#### What is being asked
From the text below on radiation-induced proctitis, set down the passage that begins at the words "In total, the" and stops after the words "during radiation treatment.", copying it word for word.

#### Source text
* * * * * * *

Non-invasive diagnostic tools to evaluate the severity of acute, radiation-induced proctitis are not readily available.
A group of researchers from Norway therefore examined the faecal excretion of eight markers of gut inflammation.
The investigators analyzed 5 proteins and 3 lipid derivates in sequential stool samples taken before and during radiation therapy.
In total, the research group examined stool samples from 15 patients with prostate cancer scheduled for radiation therapy.
The team measured pretreatment and in-treatment samples (2nd and 6th weeks) by enzyme-linked immunosorbent assay (ELISA) for calprotectin, lactoferrin, transferrin, leukotriene B4, prostaglandin E2, thromboxane B2 and TNFα, or by nephelometry for α1-antitrypsin.
|No changes in tumour necrosis factor α (TNFα), leukotriene B4, prostaglandin E2 and thromboxane B2 during treatment|
|Scandinavian Journal of Gastroenterology|
The researchers found that calprotectin and lactoferrin concentrations increased significantly during radiation treatment.
Transferrin was detected in only 9 out of 45 samples.

* * * * * * *

#### Record set
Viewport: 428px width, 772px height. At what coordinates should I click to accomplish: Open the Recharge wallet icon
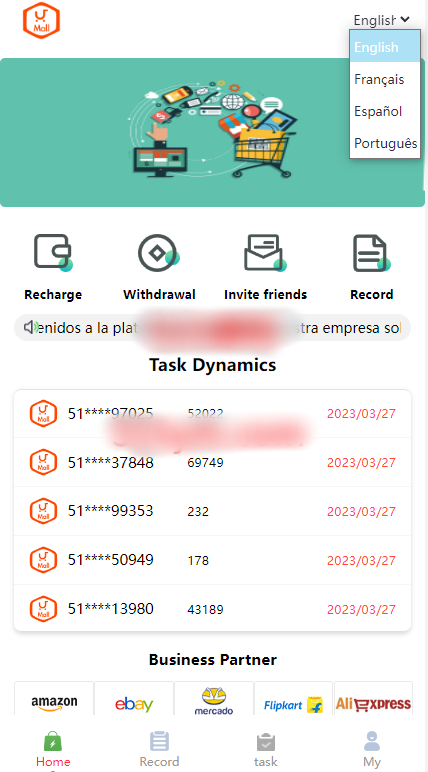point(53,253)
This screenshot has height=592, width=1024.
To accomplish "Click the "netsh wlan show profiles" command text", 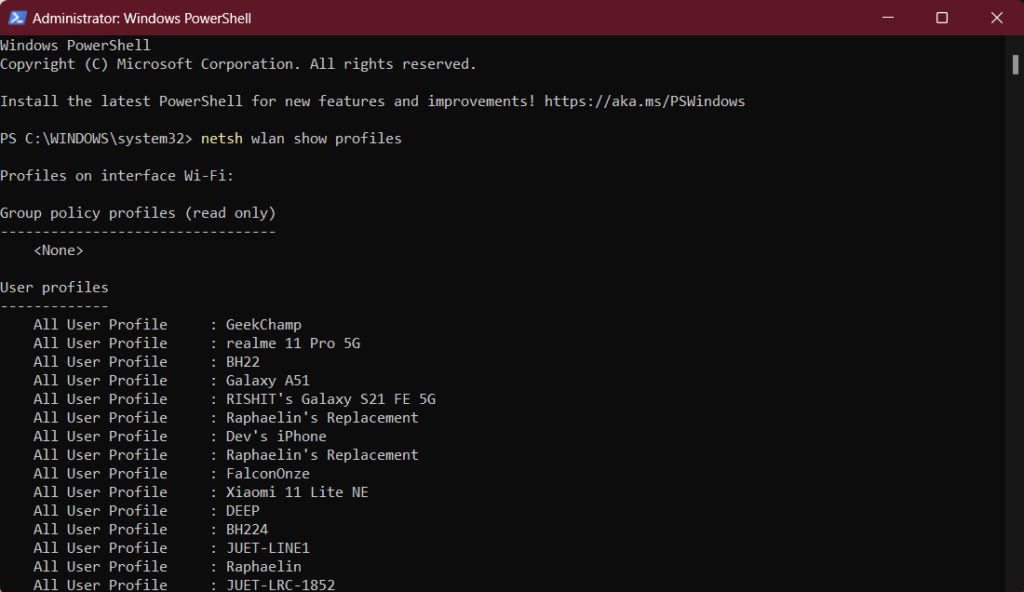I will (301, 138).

* * * * * * *

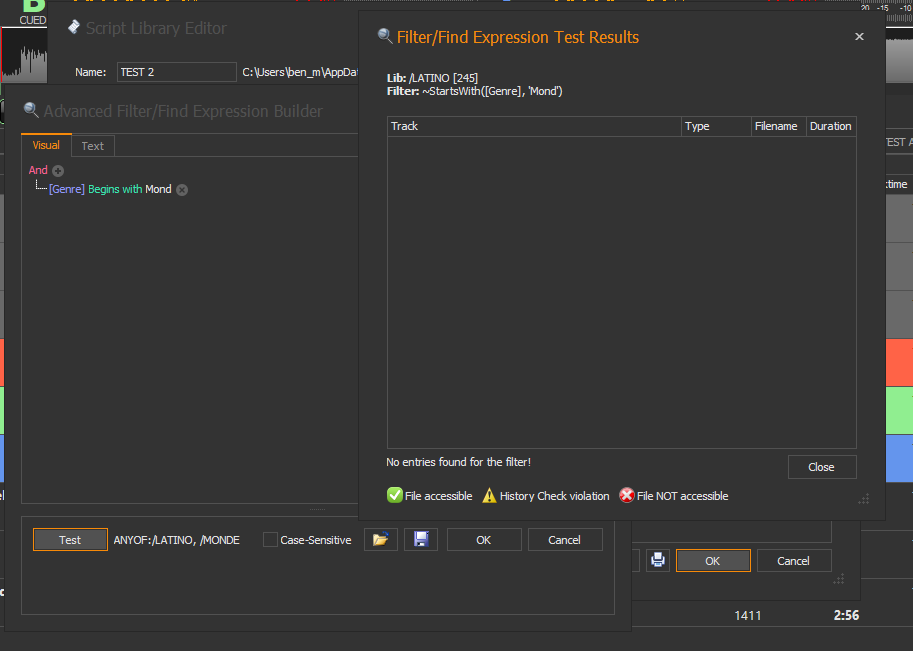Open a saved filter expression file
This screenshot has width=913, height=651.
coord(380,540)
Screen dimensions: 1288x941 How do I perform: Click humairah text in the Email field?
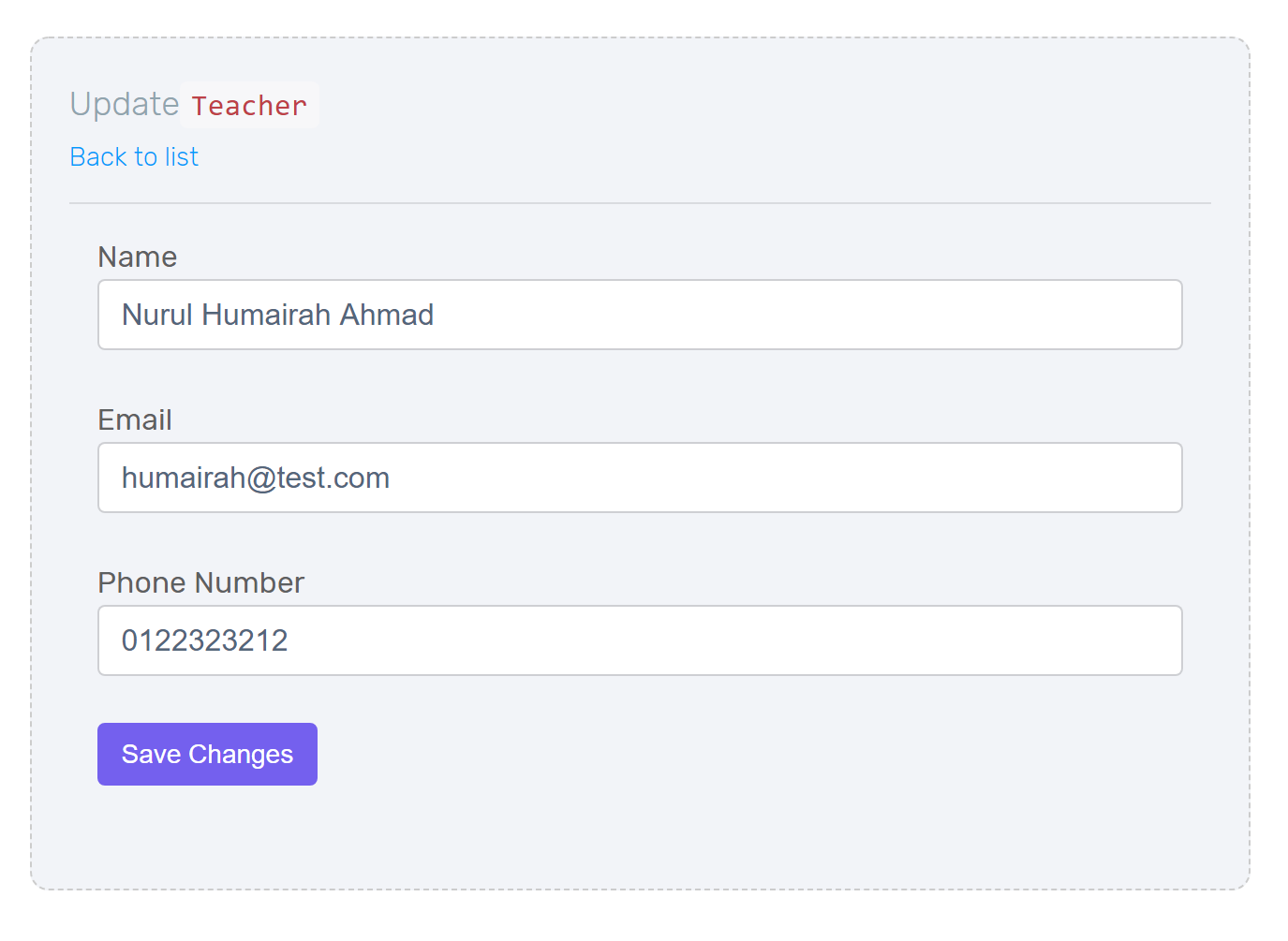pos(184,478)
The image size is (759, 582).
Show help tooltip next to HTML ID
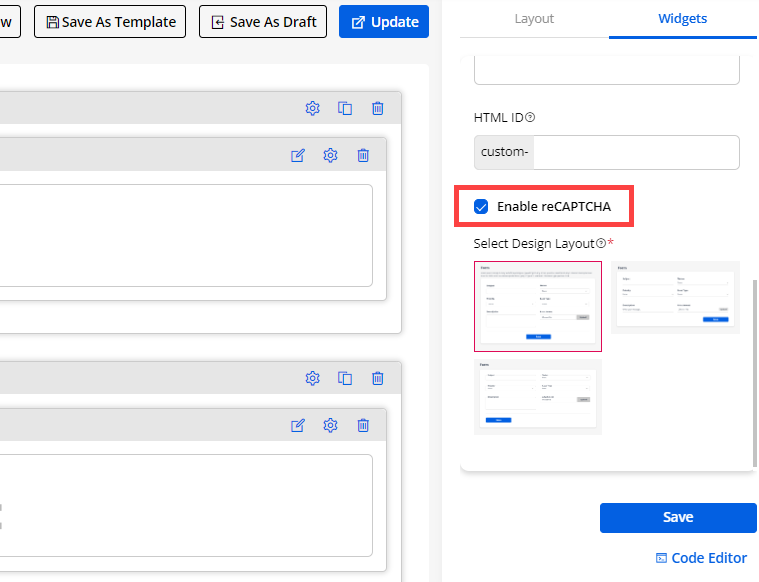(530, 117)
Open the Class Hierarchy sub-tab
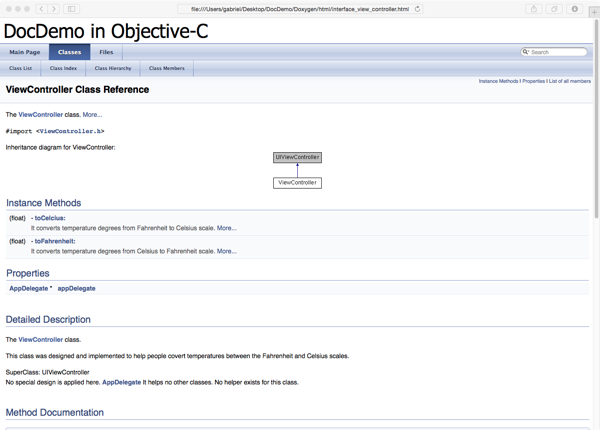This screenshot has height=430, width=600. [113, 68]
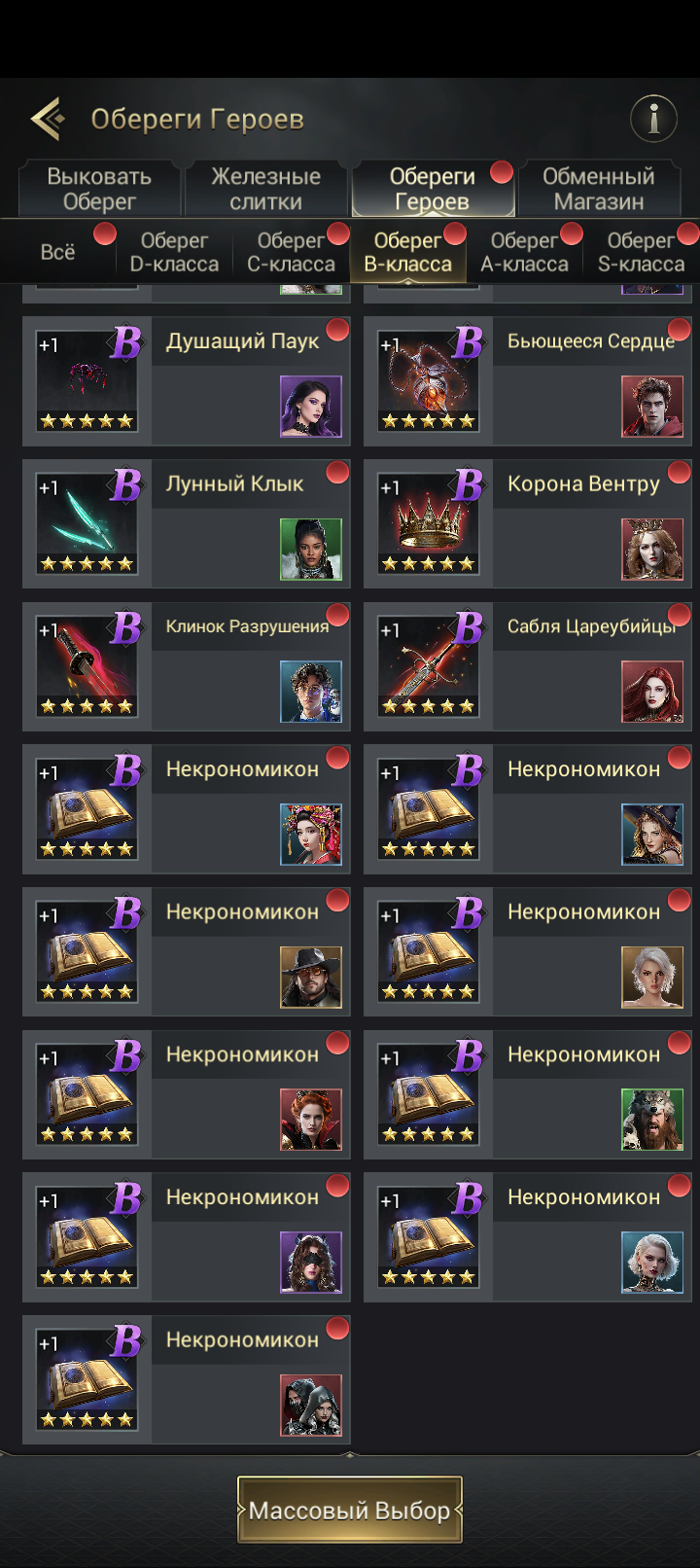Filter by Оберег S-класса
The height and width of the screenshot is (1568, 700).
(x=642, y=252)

* * * * * * *

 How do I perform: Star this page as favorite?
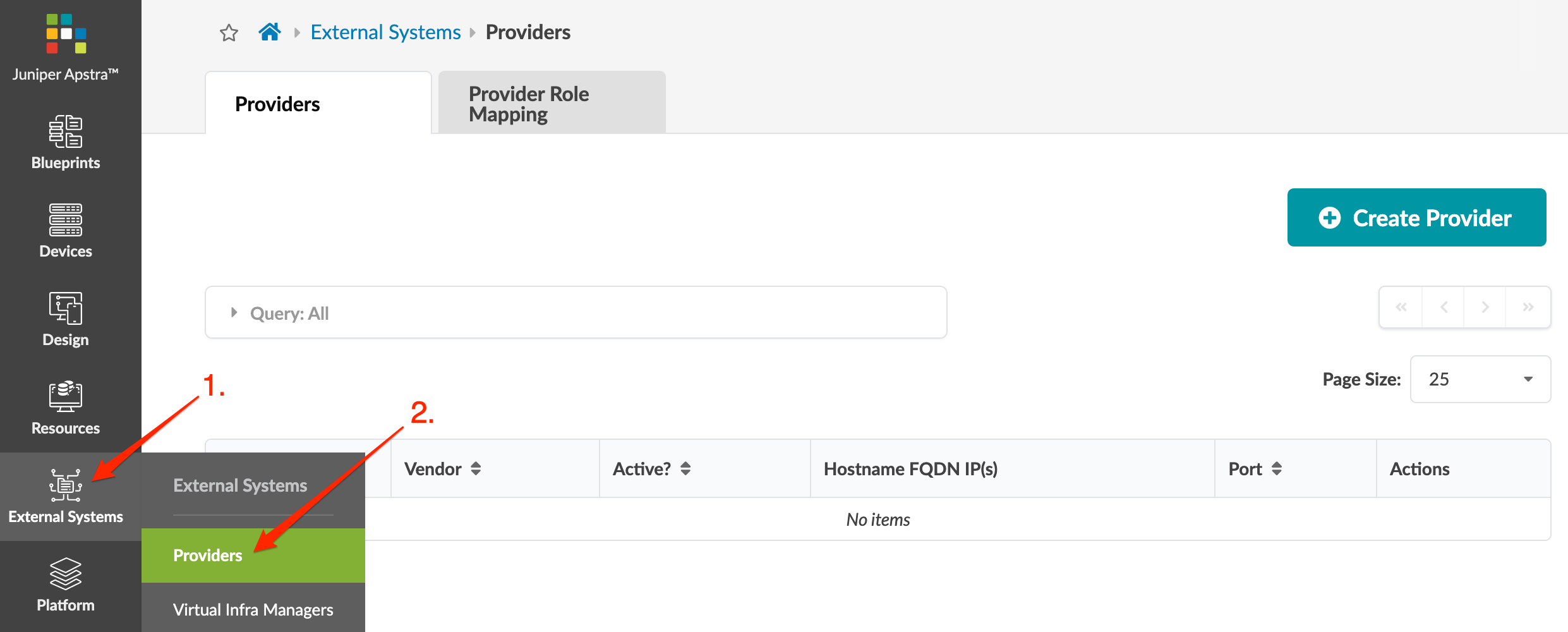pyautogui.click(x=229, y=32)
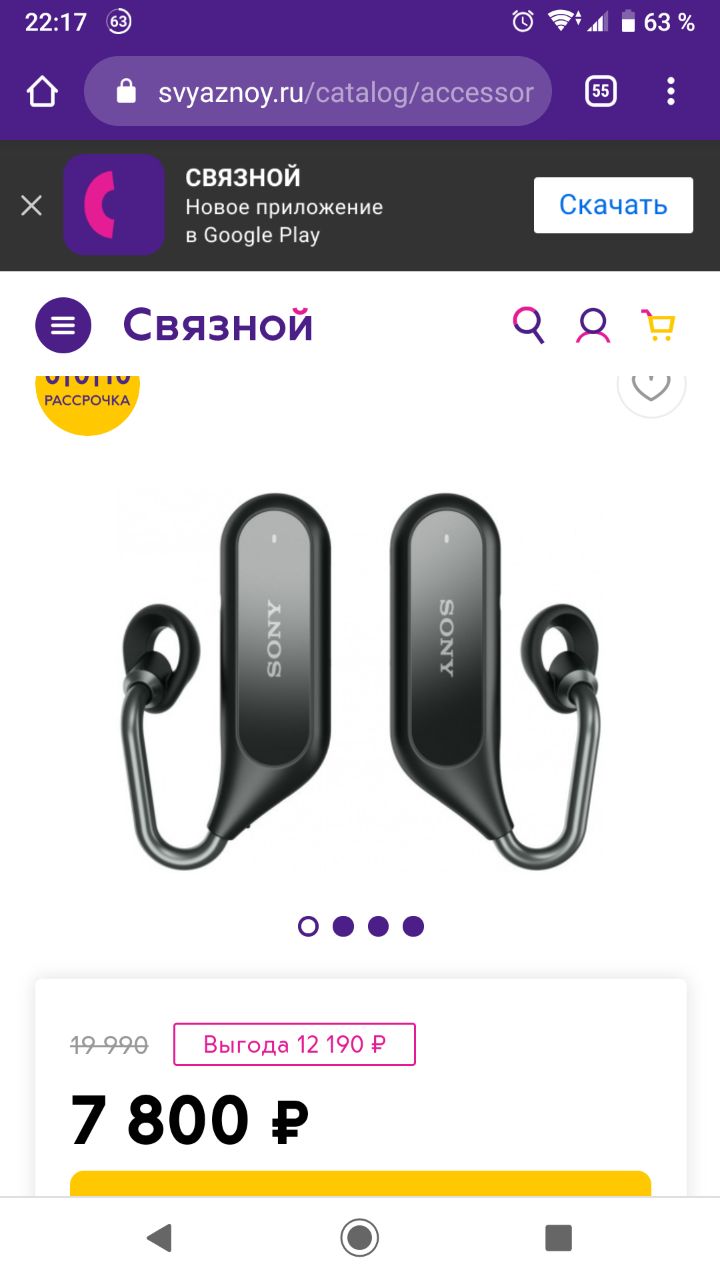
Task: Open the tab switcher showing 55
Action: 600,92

* * * * * * *

#### Answer for this exercise
In total, the research group examined stool samples from 15 patients with prostate cancer scheduled for radiation therapy.
The team measured pretreatment and in-treatment samples (2nd and 6th weeks) by enzyme-linked immunosorbent assay (ELISA) for calprotectin, lactoferrin, transferrin, leukotriene B4, prostaglandin E2, thromboxane B2 and TNFα, or by nephelometry for α1-antitrypsin.
|No changes in tumour necrosis factor α (TNFα), leukotriene B4, prostaglandin E2 and thromboxane B2 during treatment|
|Scandinavian Journal of Gastroenterology|
The researchers found that calprotectin and lactoferrin concentrations increased significantly during radiation treatment.